--- Exercise input Enclosed Below ---

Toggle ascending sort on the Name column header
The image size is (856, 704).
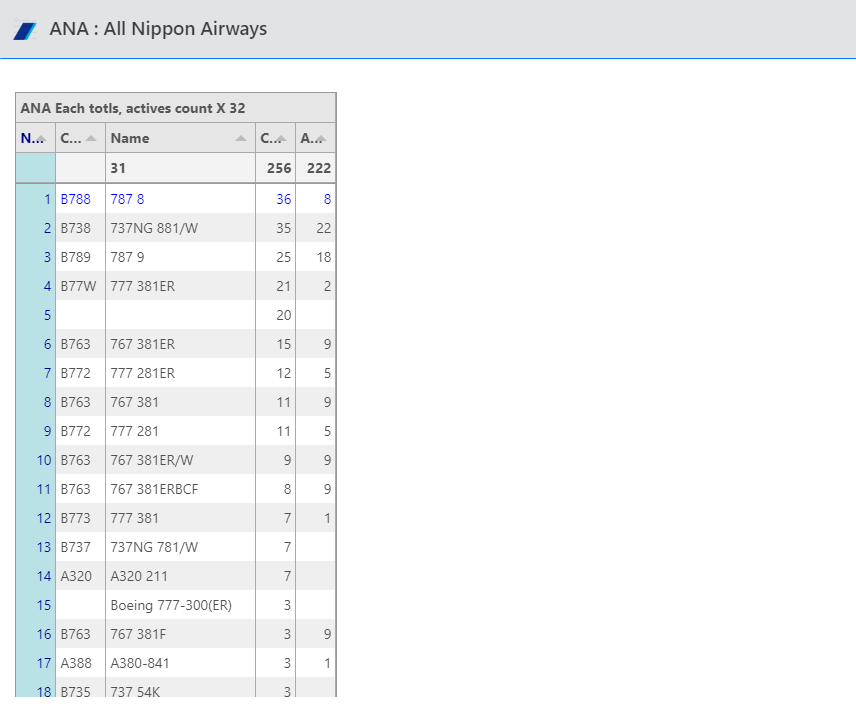tap(240, 138)
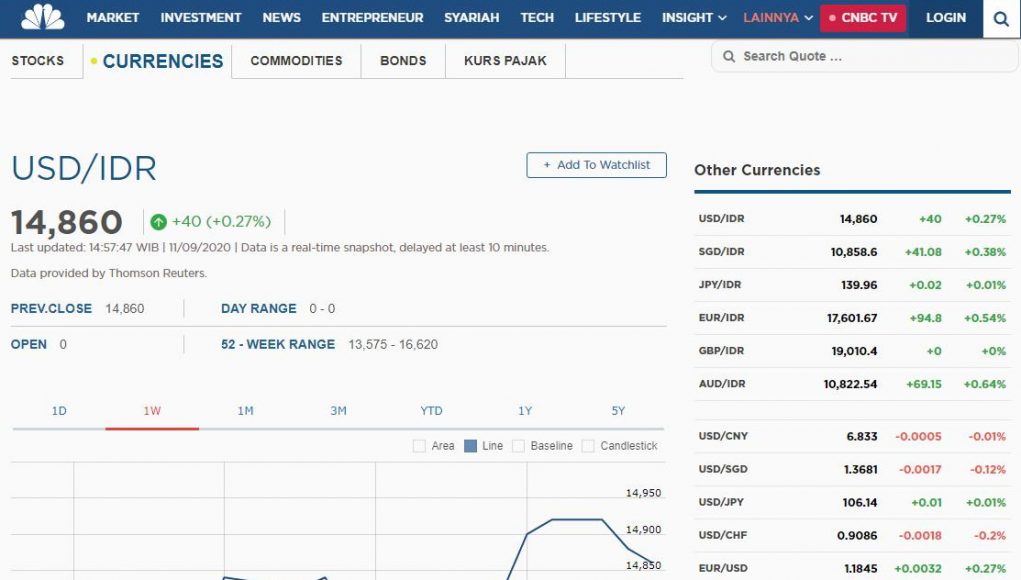Click the CNBC peacock logo
Image resolution: width=1021 pixels, height=580 pixels.
tap(42, 16)
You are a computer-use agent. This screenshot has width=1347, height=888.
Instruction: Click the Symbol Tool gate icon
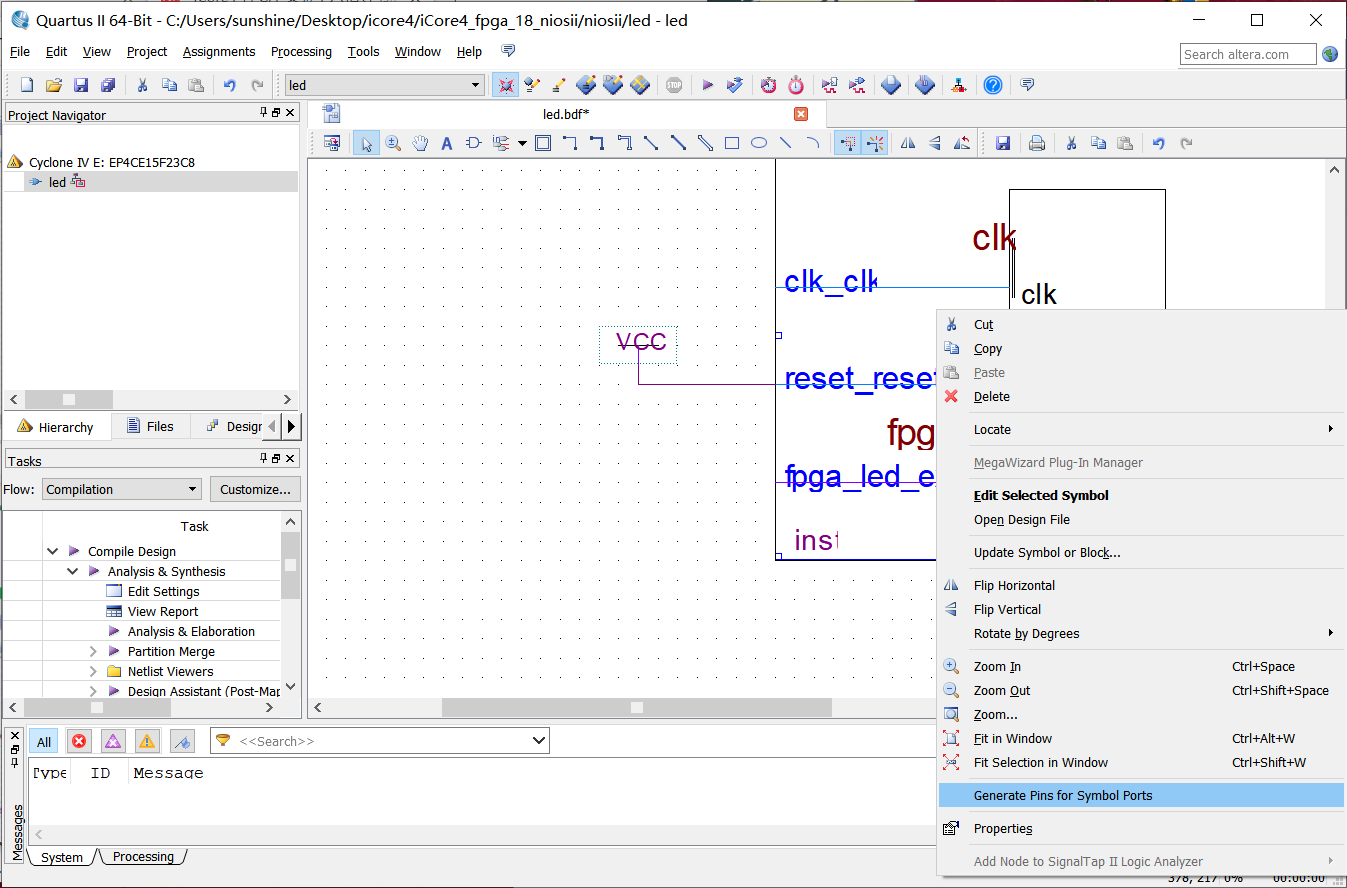[x=474, y=144]
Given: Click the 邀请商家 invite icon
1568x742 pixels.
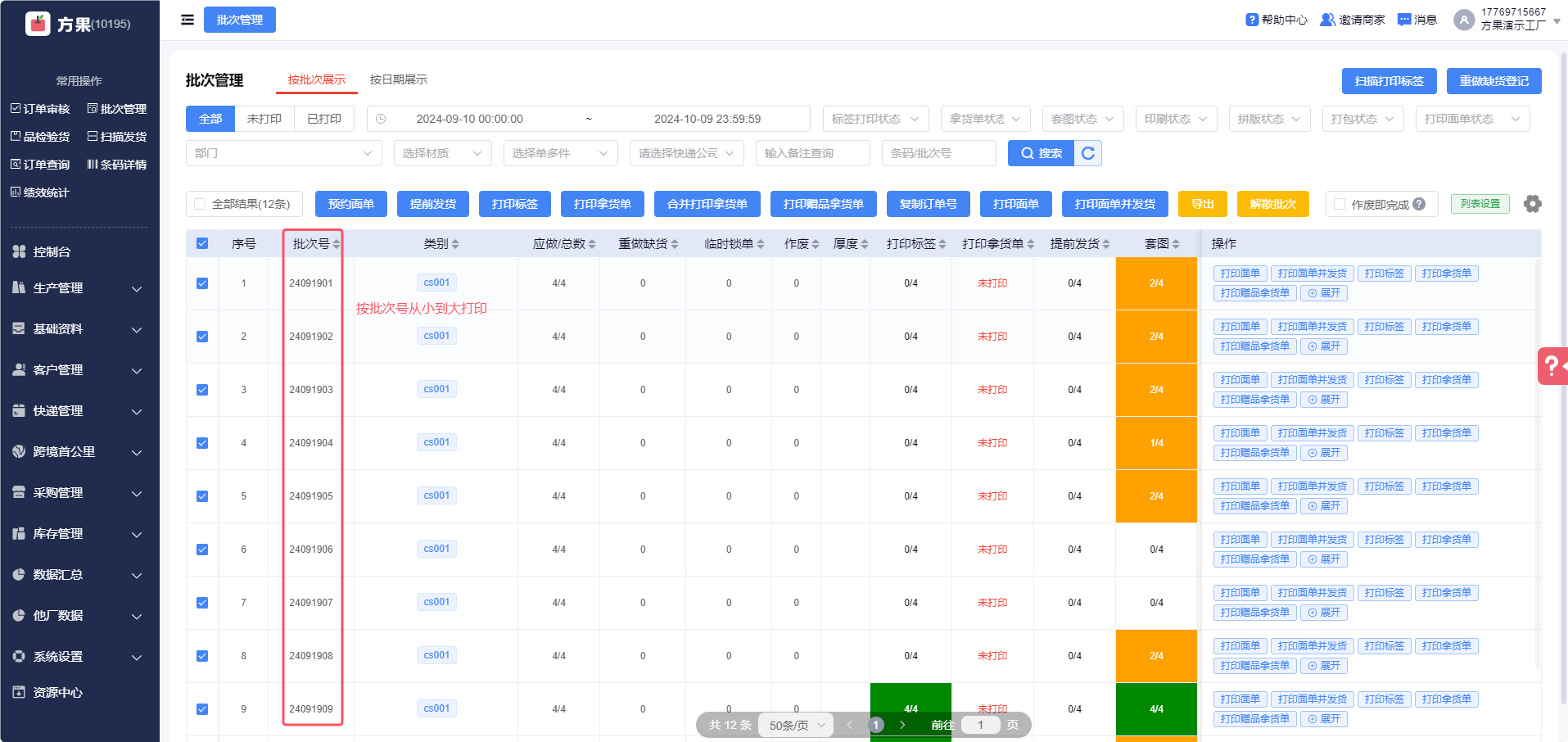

--- End of Enclosed Exercise input ---

▸ **About this exercise**:
Retype the data word for word and keep the pictures out of it.

▸ **Solved problem**:
Toggle ascending sort on the Name column header
The image size is (856, 704).
tap(240, 138)
Click the CNBC peacock logo
Image resolution: width=1021 pixels, height=580 pixels.
tap(42, 16)
You are a computer-use agent. This screenshot has width=1347, height=888.
Instruction: Click the Symbol Tool gate icon
[x=474, y=144]
Given: Click the 邀请商家 invite icon
1568x742 pixels.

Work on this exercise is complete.